**WHAT TO DO**
Please update the records below by replacing each "How do I perform" with "How do I carry out" and leaving everything else unchanged.
********
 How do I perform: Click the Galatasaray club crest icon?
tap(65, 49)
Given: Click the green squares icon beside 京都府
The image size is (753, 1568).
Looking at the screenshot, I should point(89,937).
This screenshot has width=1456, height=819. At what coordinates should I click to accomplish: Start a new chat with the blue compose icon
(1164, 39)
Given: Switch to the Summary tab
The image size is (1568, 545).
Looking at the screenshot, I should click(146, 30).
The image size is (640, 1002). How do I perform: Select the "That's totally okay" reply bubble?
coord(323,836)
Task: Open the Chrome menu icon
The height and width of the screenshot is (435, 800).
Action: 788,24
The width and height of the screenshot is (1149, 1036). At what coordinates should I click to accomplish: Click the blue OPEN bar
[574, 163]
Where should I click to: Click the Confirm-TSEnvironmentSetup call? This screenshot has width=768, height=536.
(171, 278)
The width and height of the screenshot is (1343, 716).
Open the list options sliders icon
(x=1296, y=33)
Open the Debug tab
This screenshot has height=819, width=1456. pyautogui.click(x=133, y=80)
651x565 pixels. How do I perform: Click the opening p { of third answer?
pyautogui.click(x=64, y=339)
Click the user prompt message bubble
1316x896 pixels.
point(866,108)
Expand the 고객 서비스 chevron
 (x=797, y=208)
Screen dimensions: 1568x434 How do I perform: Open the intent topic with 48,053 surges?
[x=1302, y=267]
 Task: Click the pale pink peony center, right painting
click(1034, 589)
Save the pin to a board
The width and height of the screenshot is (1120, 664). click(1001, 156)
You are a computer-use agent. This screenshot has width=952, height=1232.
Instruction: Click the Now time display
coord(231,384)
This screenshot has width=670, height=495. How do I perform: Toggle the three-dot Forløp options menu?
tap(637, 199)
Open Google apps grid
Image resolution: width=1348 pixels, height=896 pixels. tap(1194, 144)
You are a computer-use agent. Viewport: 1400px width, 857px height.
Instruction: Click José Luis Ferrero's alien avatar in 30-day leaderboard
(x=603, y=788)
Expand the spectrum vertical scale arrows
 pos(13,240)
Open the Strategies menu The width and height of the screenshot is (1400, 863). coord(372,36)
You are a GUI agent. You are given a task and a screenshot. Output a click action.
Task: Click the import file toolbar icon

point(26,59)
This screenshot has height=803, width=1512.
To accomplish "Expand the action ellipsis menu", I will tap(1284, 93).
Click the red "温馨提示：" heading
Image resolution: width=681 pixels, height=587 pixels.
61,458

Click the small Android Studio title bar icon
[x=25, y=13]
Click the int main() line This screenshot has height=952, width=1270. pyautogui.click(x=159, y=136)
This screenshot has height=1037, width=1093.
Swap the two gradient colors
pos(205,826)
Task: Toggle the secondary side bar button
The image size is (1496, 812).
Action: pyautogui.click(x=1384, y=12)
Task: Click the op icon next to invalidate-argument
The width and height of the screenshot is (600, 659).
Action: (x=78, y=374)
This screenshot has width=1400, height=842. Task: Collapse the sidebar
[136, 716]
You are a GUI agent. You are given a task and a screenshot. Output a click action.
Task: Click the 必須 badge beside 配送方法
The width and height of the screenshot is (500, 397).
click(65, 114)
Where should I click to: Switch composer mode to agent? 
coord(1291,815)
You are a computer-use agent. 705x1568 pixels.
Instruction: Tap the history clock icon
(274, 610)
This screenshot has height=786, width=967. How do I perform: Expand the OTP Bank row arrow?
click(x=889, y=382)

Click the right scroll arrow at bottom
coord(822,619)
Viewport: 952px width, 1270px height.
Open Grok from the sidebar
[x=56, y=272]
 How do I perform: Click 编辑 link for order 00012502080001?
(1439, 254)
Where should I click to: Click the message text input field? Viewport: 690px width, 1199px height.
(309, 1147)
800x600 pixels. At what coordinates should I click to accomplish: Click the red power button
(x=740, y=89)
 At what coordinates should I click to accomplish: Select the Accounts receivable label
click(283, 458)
********
**PROBLEM SOLUTION**
 How do I carry out: Click the Galatasaray club crest icon?
tap(65, 49)
Given: Click the green squares icon beside 京都府
The image size is (753, 1568).
Looking at the screenshot, I should point(89,937).
This screenshot has width=1456, height=819. At what coordinates should I click to accomplish: Start a new chat with the blue compose icon
(1164, 39)
Given: Switch to the Summary tab
The image size is (1568, 545).
Looking at the screenshot, I should click(146, 30).
The image size is (640, 1002). How do I carry out: Select the "That's totally okay" reply bubble?
coord(323,836)
Task: Open the Chrome menu icon
The height and width of the screenshot is (435, 800).
Action: 788,24
The width and height of the screenshot is (1149, 1036). At what coordinates should I click to accomplish: Click the blue OPEN bar
[574, 163]
Where should I click to: Click the Confirm-TSEnvironmentSetup call? This screenshot has width=768, height=536.
(171, 278)
The width and height of the screenshot is (1343, 716).
Open the list options sliders icon
(x=1296, y=33)
Open the Debug tab
This screenshot has height=819, width=1456. pyautogui.click(x=133, y=80)
651x565 pixels. How do I carry out: Click the opening p { of third answer?
pyautogui.click(x=64, y=339)
Click the user prompt message bubble
1316x896 pixels.
point(866,108)
Expand the 고객 서비스 chevron
 (x=797, y=208)
Screen dimensions: 1568x434 How do I carry out: Open the intent topic with 48,053 surges?
[x=1302, y=267]
 Task: Click the pale pink peony center, right painting
click(1034, 589)
Save the pin to a board
The width and height of the screenshot is (1120, 664). click(1001, 156)
You are a computer-use agent. This screenshot has width=952, height=1232.
Instruction: Click the Now time display
coord(231,384)
This screenshot has width=670, height=495. How do I carry out: Toggle the three-dot Forløp options menu?
tap(637, 199)
Open Google apps grid
Image resolution: width=1348 pixels, height=896 pixels. tap(1194, 144)
You are a computer-use agent. Viewport: 1400px width, 857px height.
Instruction: Click José Luis Ferrero's alien avatar in 30-day leaderboard
(x=603, y=788)
Expand the spectrum vertical scale arrows
 pos(13,240)
Open the Strategies menu The width and height of the screenshot is (1400, 863). coord(372,36)
You are a GUI agent. You are given a task and a screenshot. Output a click action.
Task: Click the import file toolbar icon

point(26,59)
This screenshot has height=803, width=1512.
To accomplish "Expand the action ellipsis menu", I will tap(1284, 93).
Click the red "温馨提示：" heading
Image resolution: width=681 pixels, height=587 pixels.
61,458

Click the small Android Studio title bar icon
[x=25, y=13]
Click the int main() line This screenshot has height=952, width=1270. pyautogui.click(x=159, y=136)
This screenshot has height=1037, width=1093.
Swap the two gradient colors
pos(205,826)
Task: Toggle the secondary side bar button
The image size is (1496, 812).
Action: pyautogui.click(x=1384, y=12)
Task: Click the op icon next to invalidate-argument
The width and height of the screenshot is (600, 659).
Action: (x=78, y=374)
This screenshot has width=1400, height=842. Task: Collapse the sidebar
[136, 716]
You are a GUI agent. You are given a task and a screenshot. Output a click action.
Task: Click the 必須 badge beside 配送方法
The width and height of the screenshot is (500, 397).
click(65, 114)
Where should I click to: Switch composer mode to agent? 
coord(1291,815)
You are a computer-use agent. 705x1568 pixels.
Instruction: Tap the history clock icon
(274, 610)
This screenshot has height=786, width=967. How do I carry out: Expand the OTP Bank row arrow?
click(x=889, y=382)

Click the right scroll arrow at bottom
coord(822,619)
Viewport: 952px width, 1270px height.
Open Grok from the sidebar
[x=56, y=272]
 How do I carry out: Click 编辑 link for order 00012502080001?
(1439, 254)
Where should I click to: Click the message text input field? Viewport: 690px width, 1199px height.
(309, 1147)
800x600 pixels. At what coordinates should I click to accomplish: Click the red power button
(x=740, y=89)
 At what coordinates should I click to accomplish: Select the Accounts receivable label
click(283, 458)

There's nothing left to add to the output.